> 問題文:
以下のデータをすべて、「Viewport」を「Display」に置き換えただけで、ほかは変えずに書き直してください。画像は解答に入れないでください。
────────────────────
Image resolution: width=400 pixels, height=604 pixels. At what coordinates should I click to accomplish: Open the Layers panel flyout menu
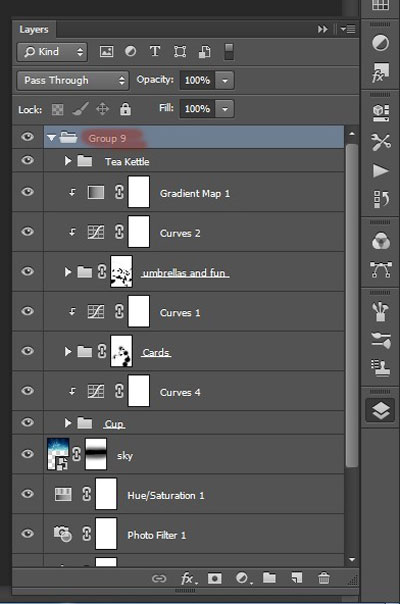click(348, 29)
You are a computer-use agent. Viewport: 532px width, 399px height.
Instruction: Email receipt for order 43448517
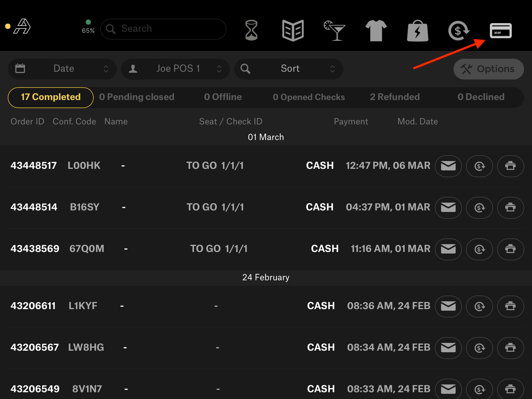448,166
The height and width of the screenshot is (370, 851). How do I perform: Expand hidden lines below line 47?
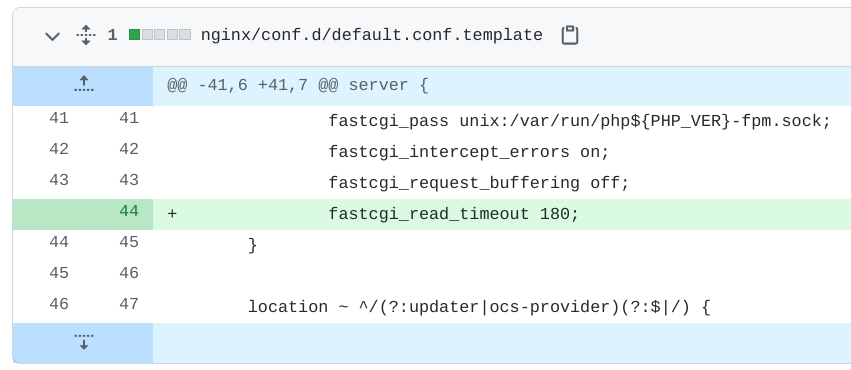(x=83, y=342)
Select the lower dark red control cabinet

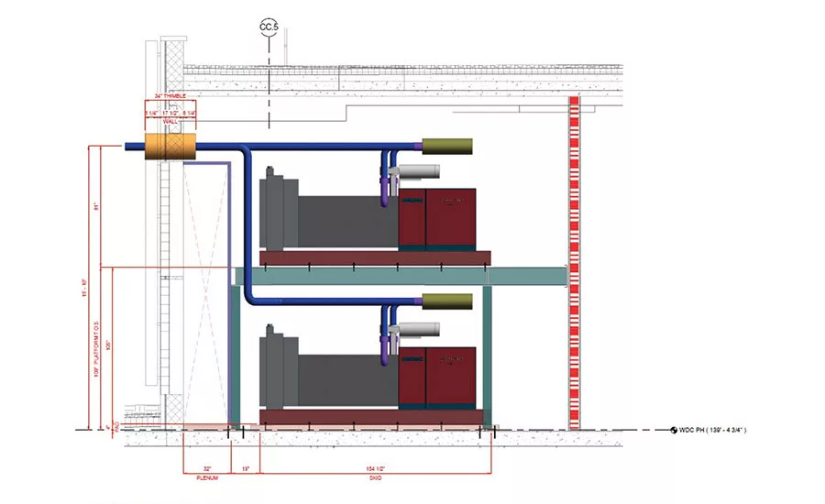pyautogui.click(x=438, y=378)
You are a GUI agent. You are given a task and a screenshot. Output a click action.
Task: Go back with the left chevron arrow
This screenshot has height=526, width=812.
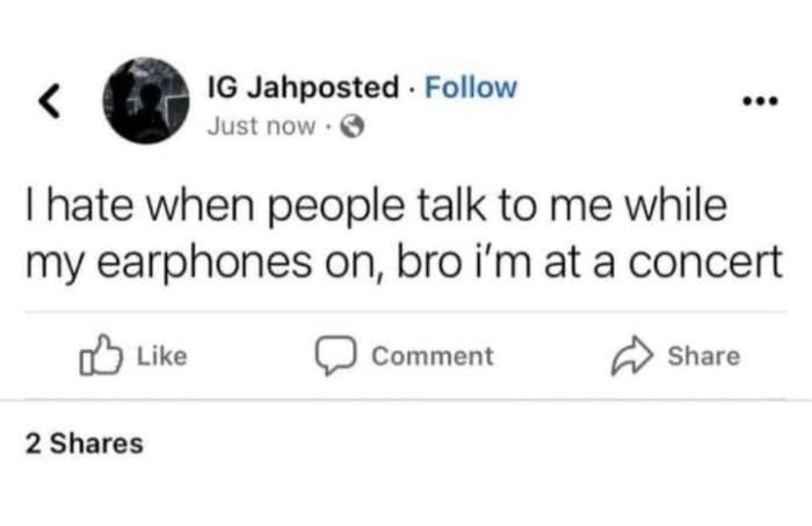50,101
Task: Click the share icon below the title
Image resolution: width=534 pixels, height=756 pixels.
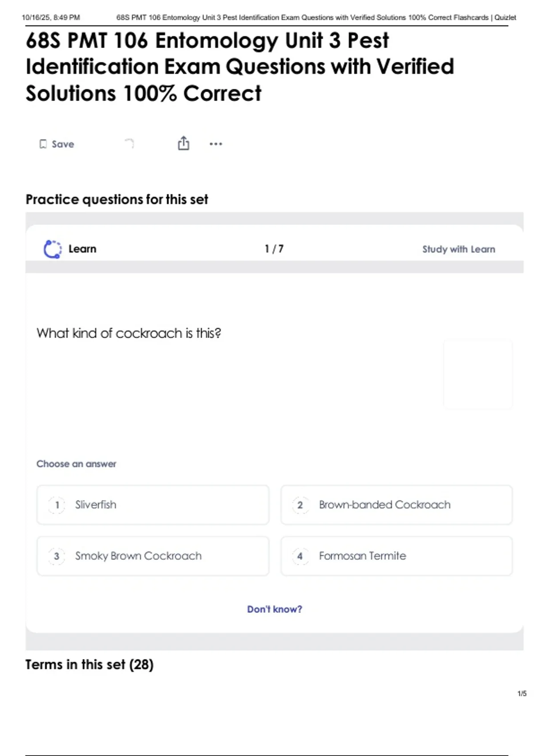Action: [x=183, y=143]
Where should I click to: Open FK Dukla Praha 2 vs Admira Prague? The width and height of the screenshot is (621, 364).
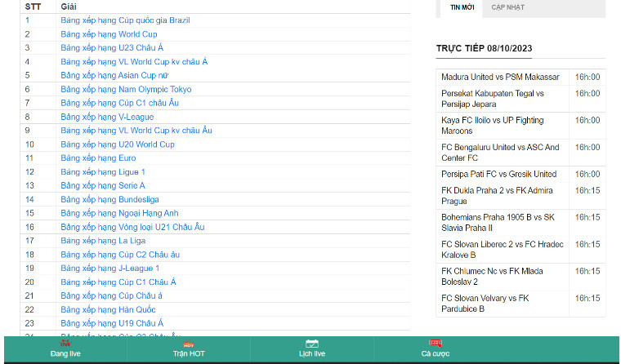pos(495,196)
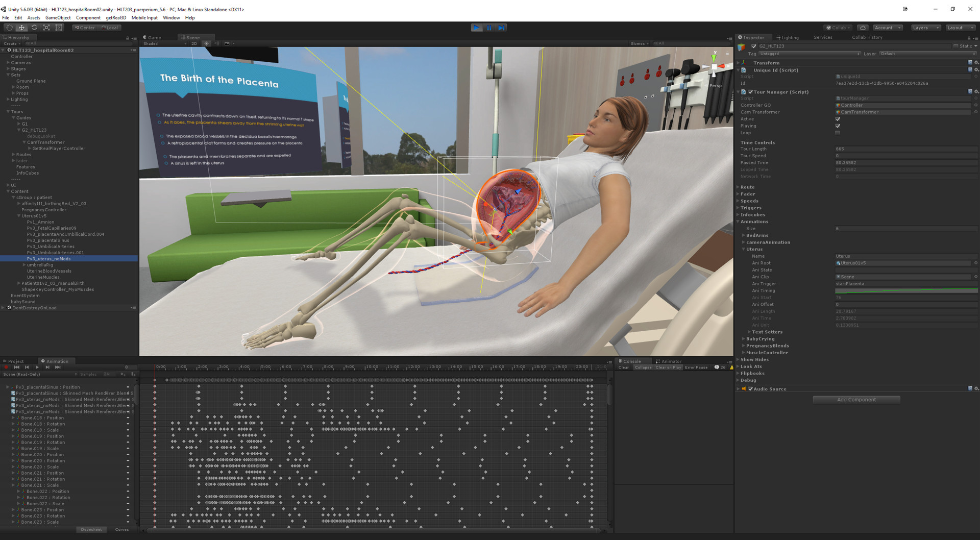The width and height of the screenshot is (980, 540).
Task: Select the Scale tool
Action: point(46,28)
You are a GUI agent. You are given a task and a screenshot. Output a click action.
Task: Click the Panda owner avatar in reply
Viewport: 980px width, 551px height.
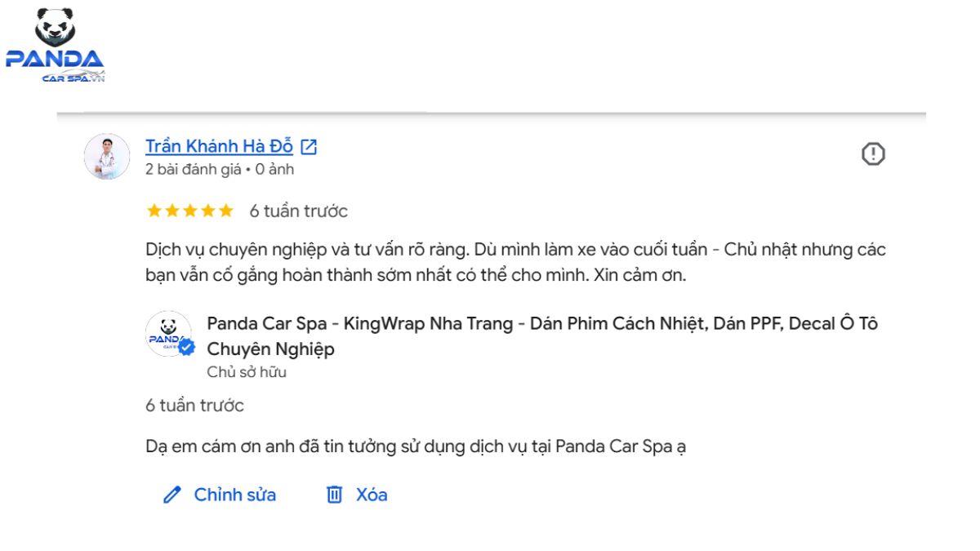click(x=168, y=334)
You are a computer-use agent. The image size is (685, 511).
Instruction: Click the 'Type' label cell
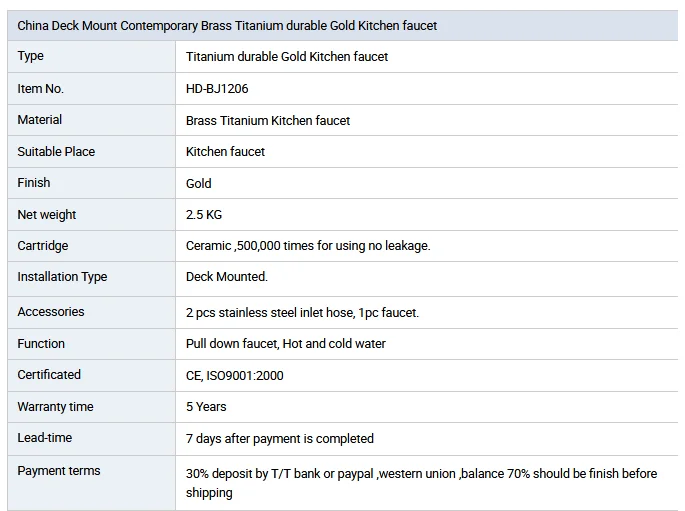31,57
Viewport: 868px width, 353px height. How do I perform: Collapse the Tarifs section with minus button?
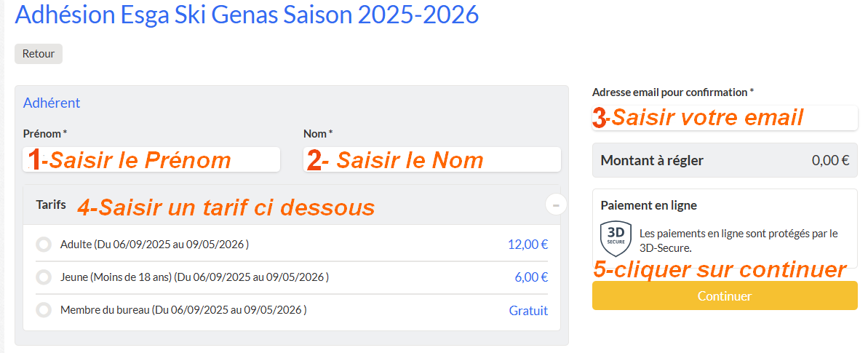556,205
────────────────────
> 解答:
Image resolution: width=400 pixels, height=604 pixels. At what coordinates should I click to accomplish: Open the Layers panel flyout menu
click(348, 29)
You are a computer-use agent. Display: 532px width, 399px height.
Instruction: Email receipt for order 43448517
448,166
The height and width of the screenshot is (370, 851). How do I perform: Expand hidden lines below line 47?
(x=83, y=342)
Select the lower dark red control cabinet

pyautogui.click(x=438, y=378)
You are a GUI agent. You are given a task and a screenshot. Output a click action.
Task: Go back with the left chevron arrow
This screenshot has height=526, width=812.
50,101
Task: Click the share icon below the title
Image resolution: width=534 pixels, height=756 pixels.
Action: [x=183, y=143]
Where should I click to: Open FK Dukla Praha 2 vs Admira Prague? The width and height of the screenshot is (621, 364).
pos(495,196)
The width and height of the screenshot is (980, 540).
Task: Select the Scale tool
Action: point(46,28)
You are a GUI agent. You are given a task and a screenshot. Output a click action.
Task: Click the Panda owner avatar in reply
Display: 980px width, 551px height.
click(x=168, y=334)
You are a computer-use agent. The image size is (685, 511).
Instruction: Click the 'Type' label cell
31,57
Display: 868px width, 353px height. How do I perform: Collapse the Tarifs section with minus button?
556,205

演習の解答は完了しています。